By Dana Sung and Mia Cathell
Sexual violence prevention non-profit coalition Jane Doe Inc. announced a new bill for a $1 million budget from the State for sexual and domestic assault prevention and education for the 2019-20 state congressional session.
Jane Doe Inc. hosted a briefing at the Massachusetts State House Wednesday to detail the bill and other measures they are pushing for.
Five speakers from different Jane Doe member organizations detailed the coalition’s plan to spend current state funding, request further funding and address gaps in services and prevention through several new bills proposed to the legislature regarding sexual assault and violence prevention programs. The speakers shared several stories of survivors’ resilience and recovery.
Maureen Gallagher, the policy director for Jane Doe Inc., said in a interview before the briefing that attendees could expect to hear about the proposed bills that Jane Doe will support this session.
“In Wednesday’s briefing, we are particularly excited to introduce the new bill that now has a million dollar budget from the state government,” Gallagher said. “It is going to the prevention and education of sexual and domestic assault.”
As for Jane Doe Inc.’s budget priorities, Gallagher said during the briefing the coalition would use state funding for sexual assault and domestic violence prevention programs to serve college students, LGBTQ groups and other Boston residents, while also providing economic and recovery support for survivors.
Jane Doe Inc.’s website summarizes its 2019 bill proposals, which include “An Act Relative to Sexual Violence on Higher Education Campuses” that focuses on introducing policy to strengthen prevention services on college campuses and the “Safe Communities Act,” which seeks to “restore community trust in police” by separating law enforcement from immigration.
Sabrina Santiago, co-executive director of The Network/La Red and another speaker at the briefing, wrote in an email before the briefing that the proposed bills and funding would also be crucial in “creating an environment” in which immigrant survivors of sexual assault would be able to turn to the police when threatened.
“Right now there is so much fear about the connection between the police and ICE that immigrant survivors who are documented or undocumented are afraid to go to the police,” Santiago wrote. “The safe communities act would create a clear separation between police and ICE.”
Gallagher said prevention is a critical component to confronting the issues the organization works to address.
“We need sex education that provides information in consent and healthy relationships — a key part to discuss when we talk about prevention,” Gallagher said. “And LGBT students need to feel represented. Our work on campuses are important when we talk about prevention, we need to provide spaces for them and talk about sexual health.”
As of January, Jane Doe Inc. will receive more than $42 million in funding from the state government in 2019 to fund various sexual and domestic violence support programs, according to the organization’s website. The coalition plans to request around another $1.5 million dollars from the state in 2020.
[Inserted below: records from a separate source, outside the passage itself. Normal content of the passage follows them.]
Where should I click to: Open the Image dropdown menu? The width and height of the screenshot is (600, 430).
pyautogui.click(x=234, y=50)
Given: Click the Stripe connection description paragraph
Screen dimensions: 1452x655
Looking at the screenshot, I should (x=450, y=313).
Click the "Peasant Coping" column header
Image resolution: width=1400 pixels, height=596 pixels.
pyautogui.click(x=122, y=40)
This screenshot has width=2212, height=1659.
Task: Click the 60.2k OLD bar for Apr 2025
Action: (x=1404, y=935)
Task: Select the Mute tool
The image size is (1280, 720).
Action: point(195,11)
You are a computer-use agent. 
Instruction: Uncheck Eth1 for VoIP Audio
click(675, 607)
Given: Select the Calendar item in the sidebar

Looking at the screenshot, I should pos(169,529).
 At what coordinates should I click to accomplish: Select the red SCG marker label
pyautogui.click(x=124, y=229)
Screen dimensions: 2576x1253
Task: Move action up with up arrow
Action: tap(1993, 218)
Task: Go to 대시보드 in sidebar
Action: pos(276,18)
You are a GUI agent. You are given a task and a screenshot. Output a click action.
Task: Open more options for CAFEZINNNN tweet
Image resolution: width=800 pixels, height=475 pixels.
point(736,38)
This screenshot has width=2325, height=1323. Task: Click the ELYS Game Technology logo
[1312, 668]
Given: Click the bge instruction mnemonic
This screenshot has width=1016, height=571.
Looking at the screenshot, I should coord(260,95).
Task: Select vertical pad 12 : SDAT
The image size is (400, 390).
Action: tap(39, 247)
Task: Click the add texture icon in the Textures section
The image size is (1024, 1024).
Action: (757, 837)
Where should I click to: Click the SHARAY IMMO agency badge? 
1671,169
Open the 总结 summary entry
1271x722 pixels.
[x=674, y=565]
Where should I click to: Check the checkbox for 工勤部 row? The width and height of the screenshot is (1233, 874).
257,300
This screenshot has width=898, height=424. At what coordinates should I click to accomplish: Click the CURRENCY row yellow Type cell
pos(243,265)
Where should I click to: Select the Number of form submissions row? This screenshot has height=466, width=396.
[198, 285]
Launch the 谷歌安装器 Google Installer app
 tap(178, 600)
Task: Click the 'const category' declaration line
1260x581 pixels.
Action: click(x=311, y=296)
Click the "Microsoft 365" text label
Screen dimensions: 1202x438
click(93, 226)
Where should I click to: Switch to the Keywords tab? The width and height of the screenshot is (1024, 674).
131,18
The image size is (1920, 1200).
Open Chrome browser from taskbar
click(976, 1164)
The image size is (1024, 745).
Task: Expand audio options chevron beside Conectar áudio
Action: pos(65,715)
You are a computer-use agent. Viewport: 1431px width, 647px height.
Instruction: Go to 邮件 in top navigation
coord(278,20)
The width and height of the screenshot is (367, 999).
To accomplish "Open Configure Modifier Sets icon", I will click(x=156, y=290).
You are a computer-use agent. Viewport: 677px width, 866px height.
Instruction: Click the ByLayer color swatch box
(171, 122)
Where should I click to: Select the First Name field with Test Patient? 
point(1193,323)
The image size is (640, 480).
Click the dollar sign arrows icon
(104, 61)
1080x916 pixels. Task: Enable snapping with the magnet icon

Lysetta Hurge-Putnam, a panel speaker representing Independence House, a Cape Cod domestic and sexual abuse support organization, delved into how these bills impact not only the funding made available to Jane Doe Inc., but also individual survivors of domestic assault.
“I try to think about the survivors that we serve and their complexity and diversity,” Putnam said. “I think it is important that we remember that, but the impact mainly has to do with its profound of physical safety, emotional safety, mental health and well-being. “
Putnam said that she hoped the legislature would come to realize the immense positive impact state funding for sexual and domestic violence prevention programs had on survivors and residents.
“I want to have some survivors’ voices into the room, and I thought it is important to start with that, especially for the legislators in this room, to really see how this funding, small amount of funding, goes a long way,” Putnam said. “And the effects last well beyond the time that we even see survivors.”
Sara Stanley, the executive director at Healing Abuse Working for Change, attended the briefing and said she thought it emphasized the important work that Jane Doe Inc. is doing as a coalition.
“We are very grateful to Jane Doe as a member agency of a statewide coalition,” Stanley said. “This was a really important platform because we communicated collectively to our legislators of the importance of not only our budget items, but things that we needed specifically to support the domestic violence programs, sexual assault programs and the violence assault prevention and prevention education program items.”
Massachusetts legislators also attended the event, including Rep. Denise Provost of Somerville. Provost said she was happy she attended and that she recognized the real impact of sexual assault and domestic violence on Boston residents.
“Sexual assault and domestic violence continue to be stubbornly intractable issues everywhere,” Provost said. “I am glad that the discussion took place, and I have long wondered what is the reason for the persistence of domestic violence and sexual assault and what actually can be effective in reducing both.”